6.  DON'T SWEAT THE SMALL STUFF.  Yeah, it's all small stuff, but boy can it build up fast!  Take a deep breath and focus on the one problem that's right in front of you now. Don't universalize ("you never pick up your room).  Putting yourself in your child's shoes can also show you why something that means one thing to you may mean something altogether different (or nothing at all) to them.  Adjust your approach accordingly.

7.  KNOW "NO" IS NOT A FOUR LETTER WORD.  Repeat after me:  "Limits are good. Limits are good."  Now, I have to tell you, I am notoriously bad at this limits business, but even I've got to admit, it really works.  Maybe it was growing up in the Age of Aquarius, but for ages I really believed that my job was to give my child anything he wanted and let him do anything he pleased as long as he wasn't hurting anyone. (Okay, so laugh at me.)  Except what he wants isn't the point.  I'm the parent, so at least for a few more years, I've got to decide what he 
needs, and make sure he gets it, or at least has opportunities to.  Just as you are not the center of the universe, neither is your child. And a family isn't quite a democracy.  More like a benevolent dictatorship.  Listen to your kids, respect your kids, love your kids, but remember you're the grown-up (and don't abuse the privilege).  Even animal parents give their young lessons before they just let them go tumbling out of the nest, or lurching out of the cave or stable! Our kids need to learn what there is in the world, what they need and want, how to get it, and who out there is going to share it with them--hopefully, peacefully. 
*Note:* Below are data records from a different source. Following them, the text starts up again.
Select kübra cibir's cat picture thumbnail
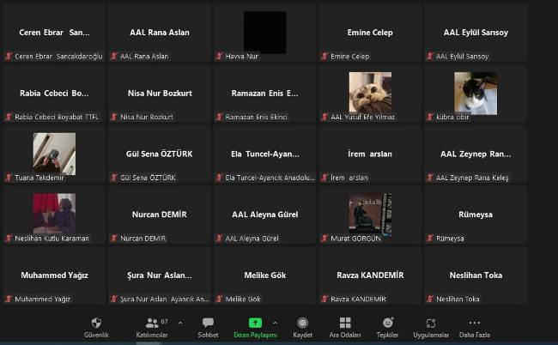 (x=475, y=93)
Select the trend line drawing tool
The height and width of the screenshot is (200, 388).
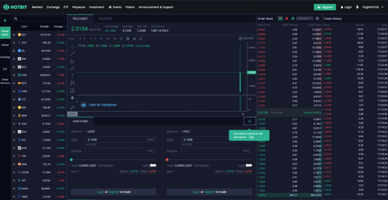coord(72,53)
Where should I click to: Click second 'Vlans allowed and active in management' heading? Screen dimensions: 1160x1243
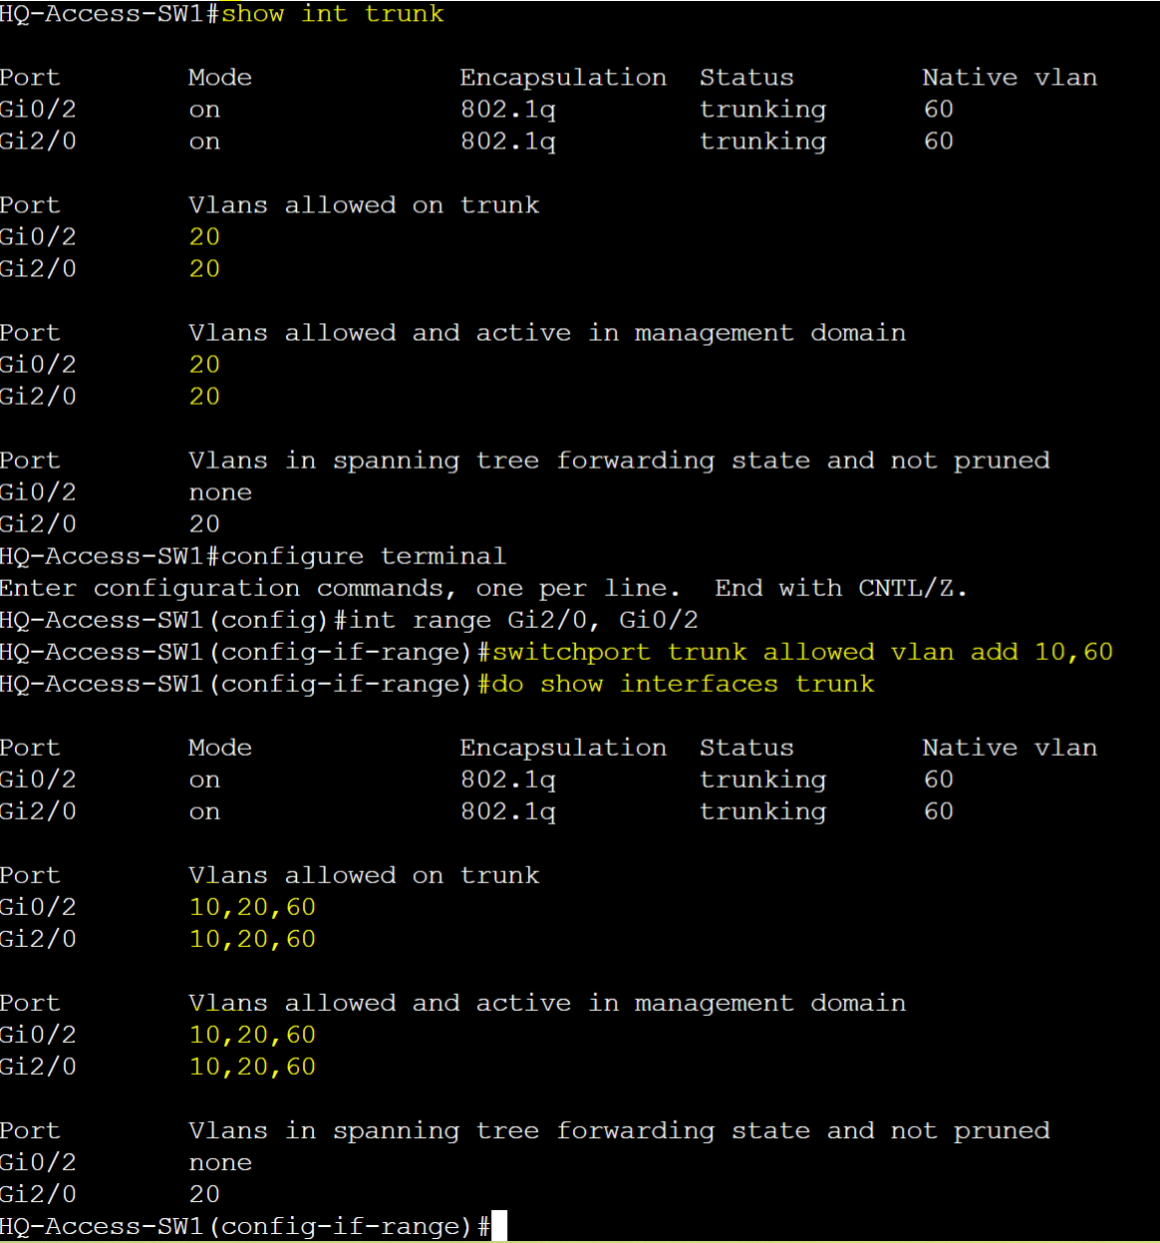tap(547, 1003)
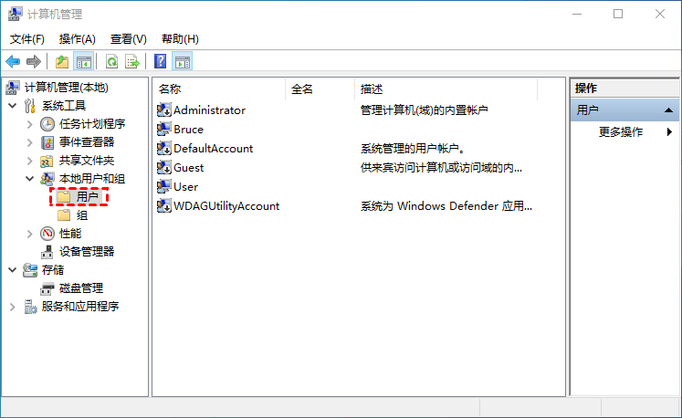Collapse the 本地用户和组 tree node

tap(29, 179)
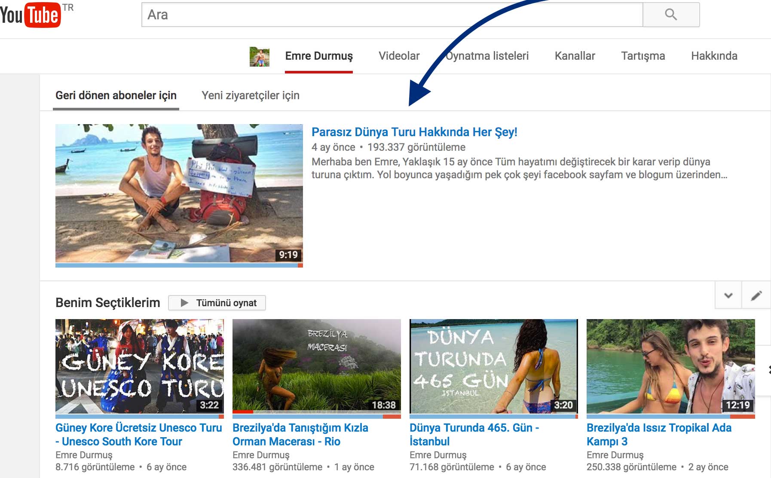Viewport: 771px width, 478px height.
Task: Select Geri dönen aboneler için view
Action: (116, 95)
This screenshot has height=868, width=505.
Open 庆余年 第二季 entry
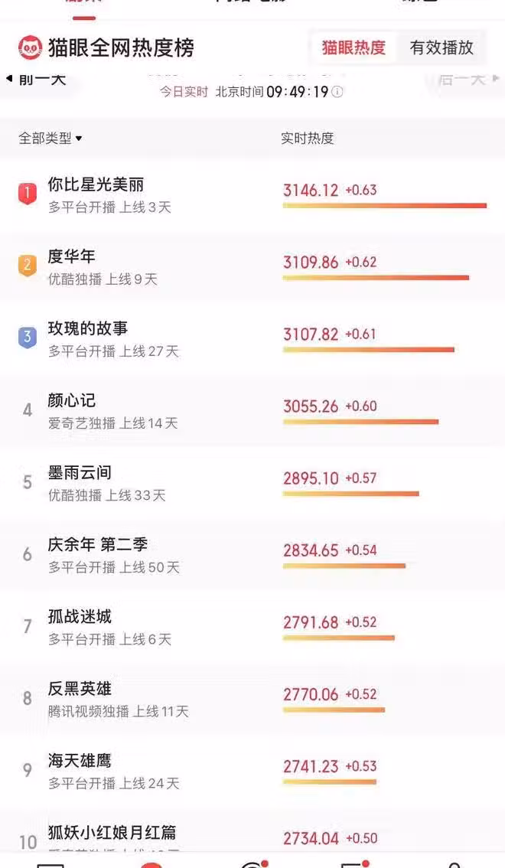[97, 545]
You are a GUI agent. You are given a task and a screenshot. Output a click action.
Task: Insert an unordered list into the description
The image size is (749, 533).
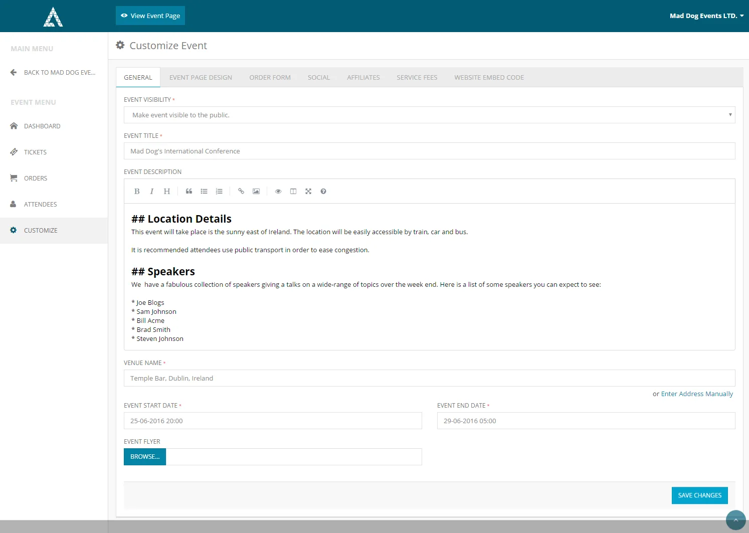pos(204,191)
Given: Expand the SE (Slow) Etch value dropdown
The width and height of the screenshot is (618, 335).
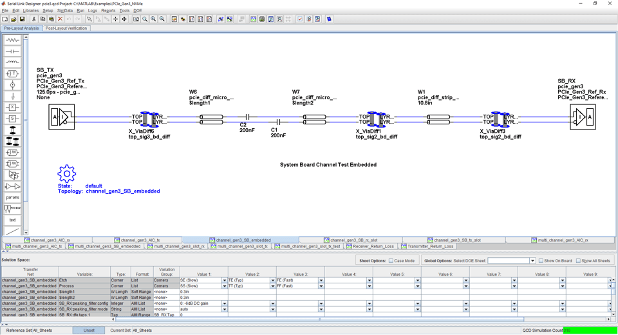Looking at the screenshot, I should tap(224, 281).
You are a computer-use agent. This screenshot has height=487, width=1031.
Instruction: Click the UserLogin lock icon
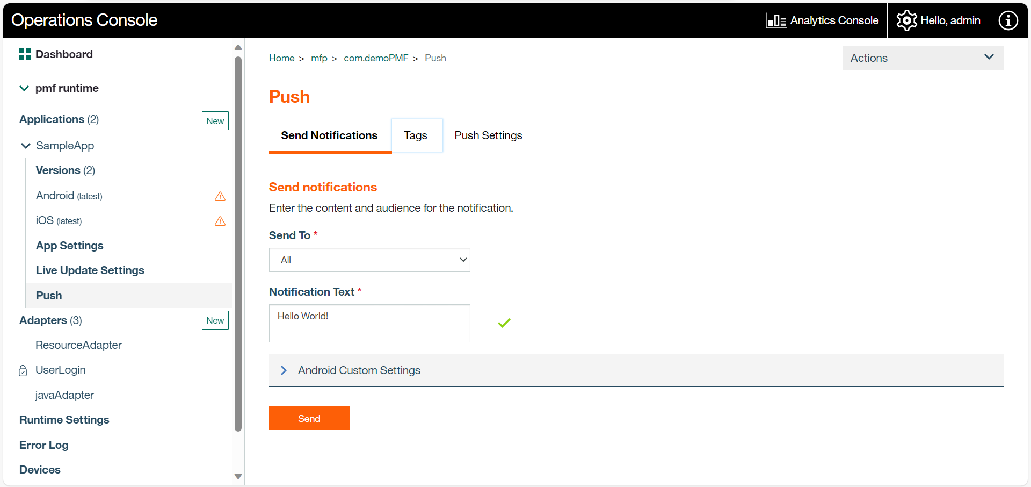(x=23, y=370)
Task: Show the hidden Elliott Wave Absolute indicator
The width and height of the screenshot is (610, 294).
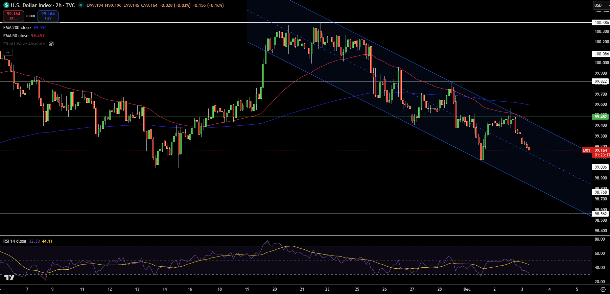Action: (51, 44)
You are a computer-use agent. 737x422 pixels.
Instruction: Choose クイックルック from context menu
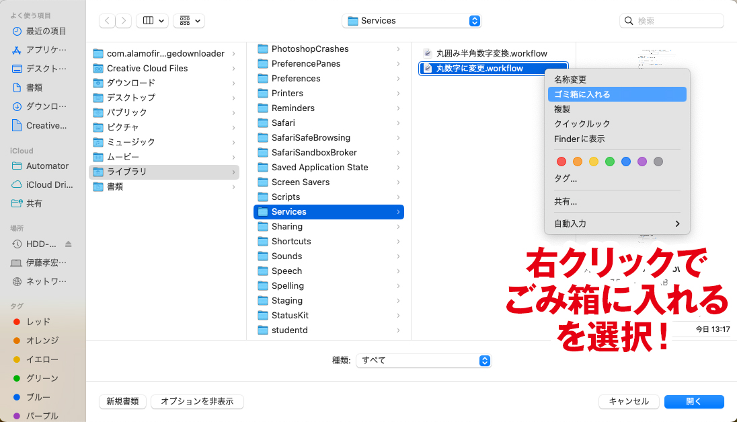pyautogui.click(x=582, y=124)
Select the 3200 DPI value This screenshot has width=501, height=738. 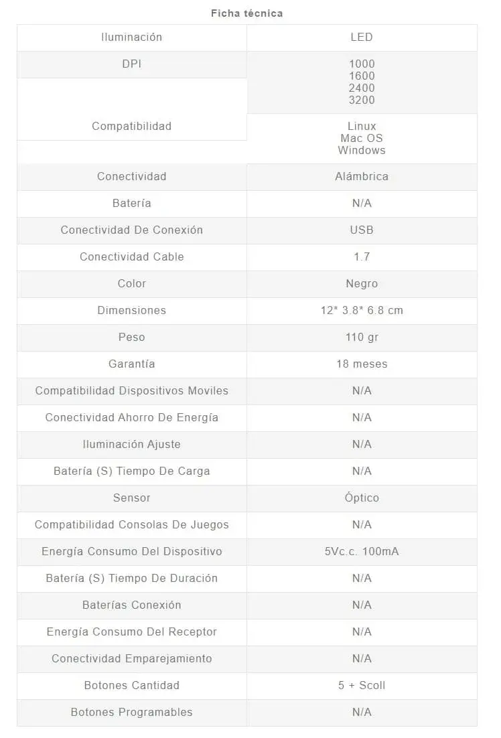pos(362,100)
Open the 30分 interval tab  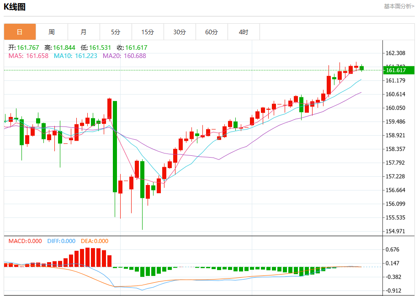[x=180, y=32]
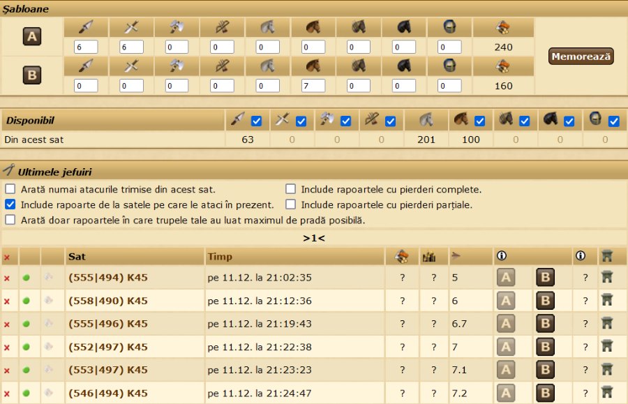
Task: Click rally point icon for village (546|494)
Action: [607, 393]
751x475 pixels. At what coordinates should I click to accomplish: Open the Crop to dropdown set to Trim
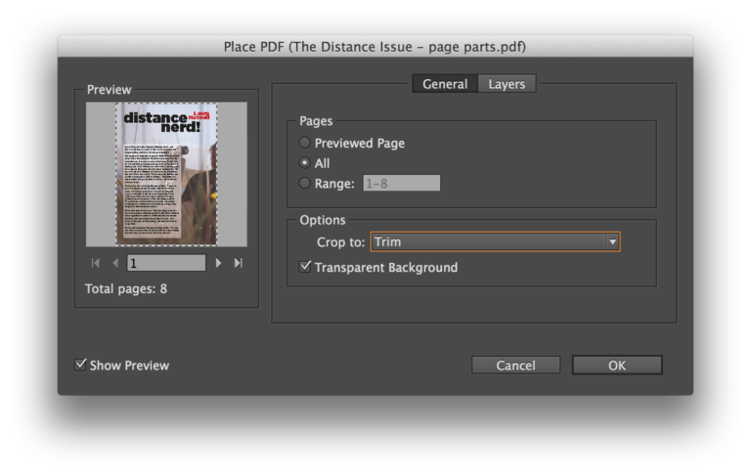487,241
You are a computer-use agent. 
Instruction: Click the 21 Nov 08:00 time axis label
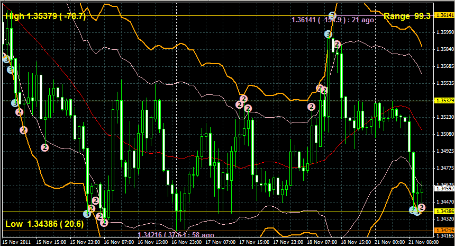point(424,241)
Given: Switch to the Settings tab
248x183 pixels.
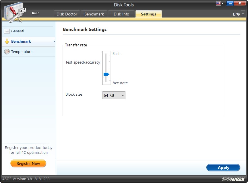Looking at the screenshot, I should [x=148, y=14].
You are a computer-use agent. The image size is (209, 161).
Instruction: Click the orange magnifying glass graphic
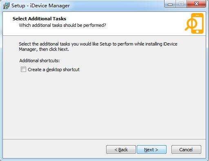click(191, 24)
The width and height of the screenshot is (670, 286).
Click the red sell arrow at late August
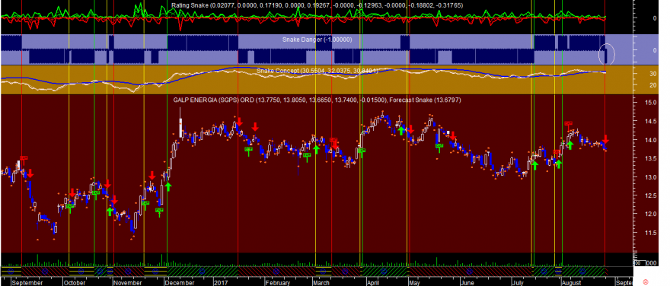(605, 140)
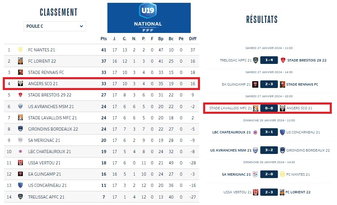Click the U19 National FFF logo
This screenshot has height=205, width=337.
click(149, 18)
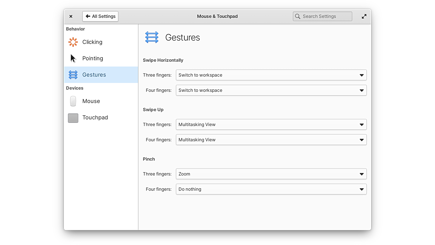The height and width of the screenshot is (245, 435).
Task: Open Swipe Horizontally three fingers dropdown
Action: tap(271, 75)
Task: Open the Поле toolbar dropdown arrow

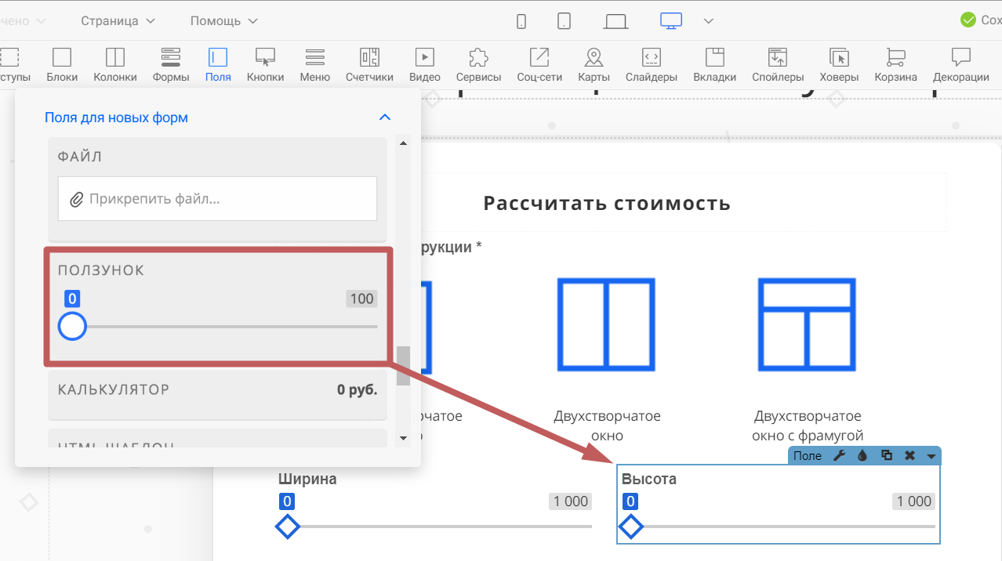Action: (x=931, y=456)
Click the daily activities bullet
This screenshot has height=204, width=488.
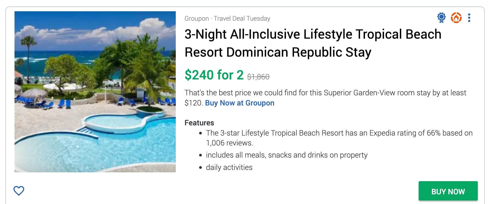click(229, 167)
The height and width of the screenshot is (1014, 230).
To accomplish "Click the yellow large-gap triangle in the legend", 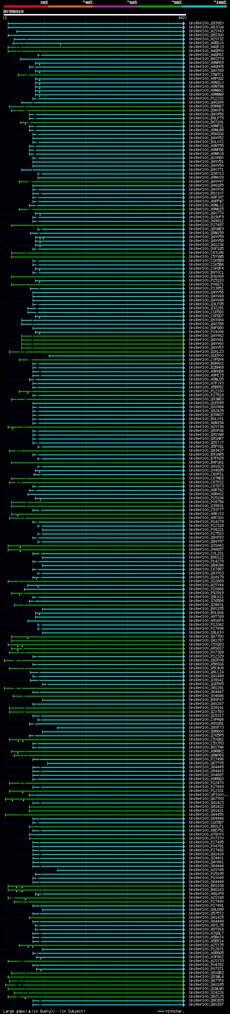I will 29,1011.
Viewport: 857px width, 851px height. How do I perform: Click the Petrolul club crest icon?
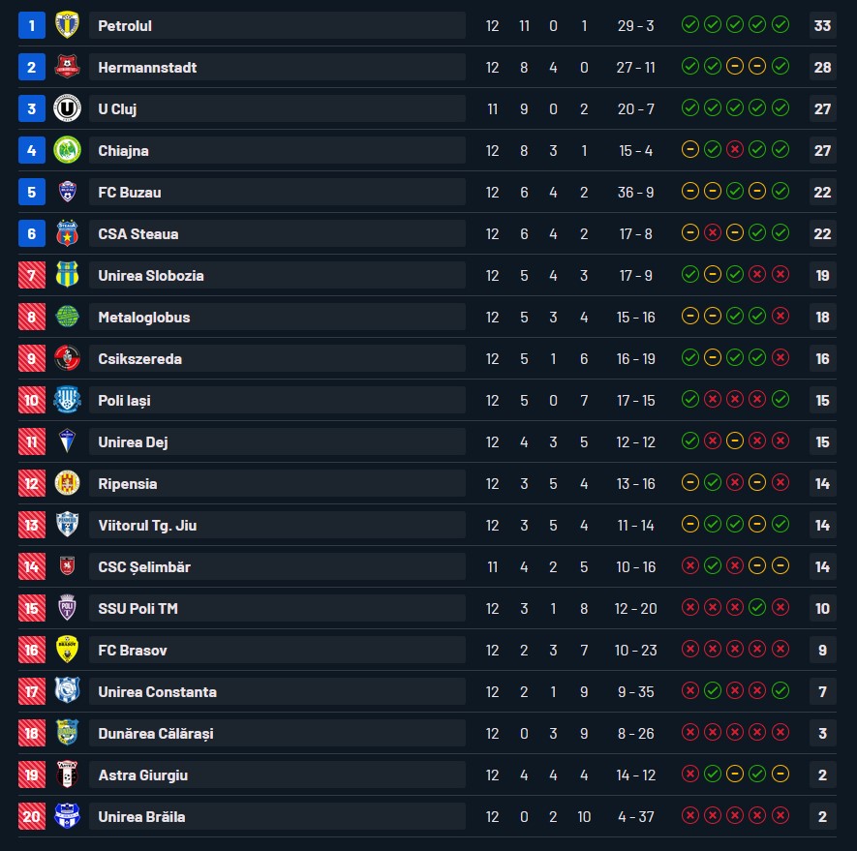pos(67,25)
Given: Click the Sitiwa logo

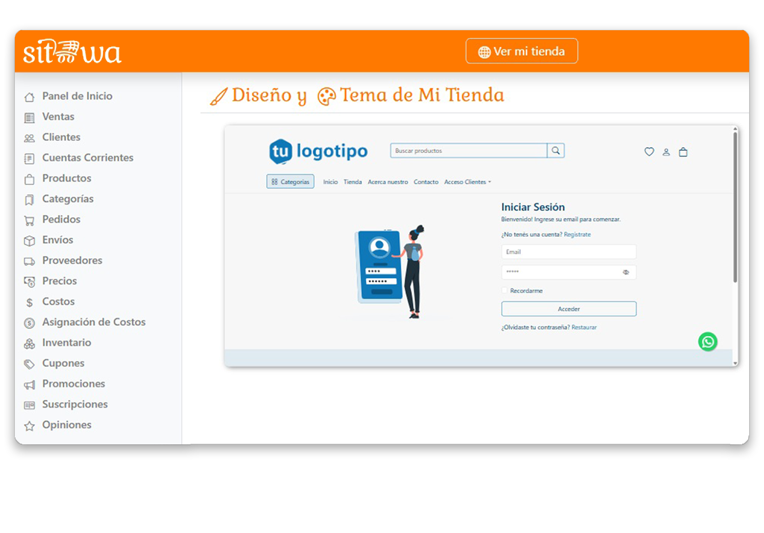Looking at the screenshot, I should [x=72, y=52].
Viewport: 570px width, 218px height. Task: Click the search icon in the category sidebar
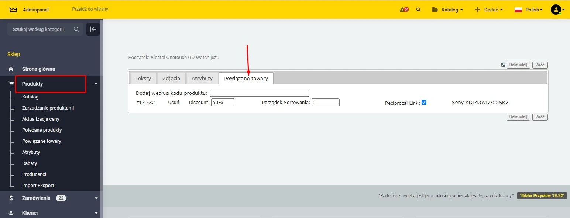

8.  WALK THE WALK.  I remember how good it felt to walk my baby around the neighborhood.  Just because our darlings are no longer in strollers doesn't mean we can't take walks together.  It's good exercise and a bad-mood buster for both adults and kids.  A family walk can be a nice ritual after dinner, or on a weekend morning after breakfast.  Or maybe it's a time for just mother and son or father and daughter to get some time together away from the rest of the gang.  It's a time for talking and laughing, for appreciating nature in your neighborhood or the rhythm of the city streets.  Even if your child is reluctant at first, see if he or she doesn't open up in the silence of the walk--if not, then share the silence in a walking meditation!  

9.  LISTEN TO YOURSELF.  Wow, that usually stops me in my tracks if I'm on a tear, nagging, or wrangling back and forth on something.  Nine times out of ten in an unproductive dispute I'm sounding like a truculent nine-year old myself, whining with the best of them.  A calm, firm response, that most effective but elusive of parenting approaches, always gets you further.  Kids haven't got the emotional intelligence tools yet to apply rational thinking and compassion to an explosive situation, but you do!  So you may snap now and then.  Parents aren't perfect, remember?  Keep trying.  

10.  GIVE THANKS.  What goes around comes around, so say "thank you" to your own parents, whether they're alive or dead.  Goodness knows children are a bunch of ingrates, however loveable.  But don't bother keeping score, because however much you give they're going to make you think it's not enough.  Just rearranged your schedule to accommodate their game?  Just spent your bonus money on clothes for them?  Just stayed up half the night baking brownies for a PTA fundraiser or spent your only day off helping with a science project?  Doesn't count.  Nope.  "But Mom, but Dad, I wanna…" will always be the next words out of their mouths.  But that's just how it is, and now that you know how hard it is, and how much of themselves your parents gave to you, say "Thank you."  You can cross your fingers some day your adult children will be thanking you--but don't hold your breath, and love them today anyway.